───── Dataset extract ─────

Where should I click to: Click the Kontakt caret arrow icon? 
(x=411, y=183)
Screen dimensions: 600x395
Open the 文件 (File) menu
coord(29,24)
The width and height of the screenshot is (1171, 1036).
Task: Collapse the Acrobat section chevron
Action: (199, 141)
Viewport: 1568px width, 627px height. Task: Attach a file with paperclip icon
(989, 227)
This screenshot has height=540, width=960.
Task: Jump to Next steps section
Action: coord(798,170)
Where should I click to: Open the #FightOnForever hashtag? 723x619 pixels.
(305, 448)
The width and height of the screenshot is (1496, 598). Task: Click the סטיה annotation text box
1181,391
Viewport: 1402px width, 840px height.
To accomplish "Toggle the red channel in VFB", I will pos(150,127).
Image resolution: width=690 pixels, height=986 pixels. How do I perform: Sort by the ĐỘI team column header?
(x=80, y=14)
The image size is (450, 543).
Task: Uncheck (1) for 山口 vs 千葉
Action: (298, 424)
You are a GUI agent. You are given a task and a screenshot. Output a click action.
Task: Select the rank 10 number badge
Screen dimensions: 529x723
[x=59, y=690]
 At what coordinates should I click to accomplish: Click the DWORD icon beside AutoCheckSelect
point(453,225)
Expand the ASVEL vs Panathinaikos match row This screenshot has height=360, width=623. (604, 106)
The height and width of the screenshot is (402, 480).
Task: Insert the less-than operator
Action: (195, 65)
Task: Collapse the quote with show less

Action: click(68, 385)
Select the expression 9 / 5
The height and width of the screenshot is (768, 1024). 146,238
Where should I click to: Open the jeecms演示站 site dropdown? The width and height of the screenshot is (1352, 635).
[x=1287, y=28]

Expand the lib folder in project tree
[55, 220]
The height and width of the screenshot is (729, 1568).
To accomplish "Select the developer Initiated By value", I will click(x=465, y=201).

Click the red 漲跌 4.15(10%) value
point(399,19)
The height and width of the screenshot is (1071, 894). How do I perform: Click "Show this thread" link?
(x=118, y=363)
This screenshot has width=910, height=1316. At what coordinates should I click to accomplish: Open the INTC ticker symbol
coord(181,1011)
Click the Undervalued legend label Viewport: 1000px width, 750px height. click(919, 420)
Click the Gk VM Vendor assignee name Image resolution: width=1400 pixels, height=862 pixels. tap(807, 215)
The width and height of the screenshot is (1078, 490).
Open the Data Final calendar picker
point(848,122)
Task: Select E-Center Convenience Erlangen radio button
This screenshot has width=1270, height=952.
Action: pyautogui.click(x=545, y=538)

─────

Can you reproduce every item above word for word?

■ Correct response ■
Where should I click to: Click the Kontakt caret arrow icon? 
(x=411, y=183)
Screen dimensions: 600x395
Open the 文件 (File) menu
coord(29,24)
The width and height of the screenshot is (1171, 1036).
Task: Collapse the Acrobat section chevron
Action: (199, 141)
Viewport: 1568px width, 627px height. Task: Attach a file with paperclip icon
(989, 227)
This screenshot has height=540, width=960.
Task: Jump to Next steps section
Action: coord(798,170)
Where should I click to: Open the #FightOnForever hashtag? 723x619 pixels.
(305, 448)
The width and height of the screenshot is (1496, 598). Task: Click the סטיה annotation text box
1181,391
Viewport: 1402px width, 840px height.
To accomplish "Toggle the red channel in VFB", I will pos(150,127).
Image resolution: width=690 pixels, height=986 pixels. How do I perform: Sort by the ĐỘI team column header?
(x=80, y=14)
The image size is (450, 543).
Task: Uncheck (1) for 山口 vs 千葉
Action: (298, 424)
You are a GUI agent. You are given a task and a screenshot. Output a click action.
Task: Select the rank 10 number badge
Screen dimensions: 529x723
[x=59, y=690]
 At what coordinates should I click to accomplish: Click the DWORD icon beside AutoCheckSelect
point(453,225)
Expand the ASVEL vs Panathinaikos match row This screenshot has height=360, width=623. (604, 106)
The height and width of the screenshot is (402, 480).
Task: Insert the less-than operator
Action: (195, 65)
Task: Collapse the quote with show less

Action: click(68, 385)
Select the expression 9 / 5
The height and width of the screenshot is (768, 1024). 146,238
Where should I click to: Open the jeecms演示站 site dropdown? The width and height of the screenshot is (1352, 635).
[x=1287, y=28]

Expand the lib folder in project tree
[55, 220]
The height and width of the screenshot is (729, 1568).
To accomplish "Select the developer Initiated By value", I will click(x=465, y=201).

Click the red 漲跌 4.15(10%) value
point(399,19)
The height and width of the screenshot is (1071, 894). How do I perform: Click "Show this thread" link?
(x=118, y=363)
This screenshot has width=910, height=1316. At what coordinates should I click to accomplish: Open the INTC ticker symbol
coord(181,1011)
Click the Undervalued legend label Viewport: 1000px width, 750px height. click(919, 420)
Click the Gk VM Vendor assignee name Image resolution: width=1400 pixels, height=862 pixels. tap(807, 215)
The width and height of the screenshot is (1078, 490).
Open the Data Final calendar picker
point(848,122)
Task: Select E-Center Convenience Erlangen radio button
This screenshot has width=1270, height=952.
Action: pyautogui.click(x=545, y=538)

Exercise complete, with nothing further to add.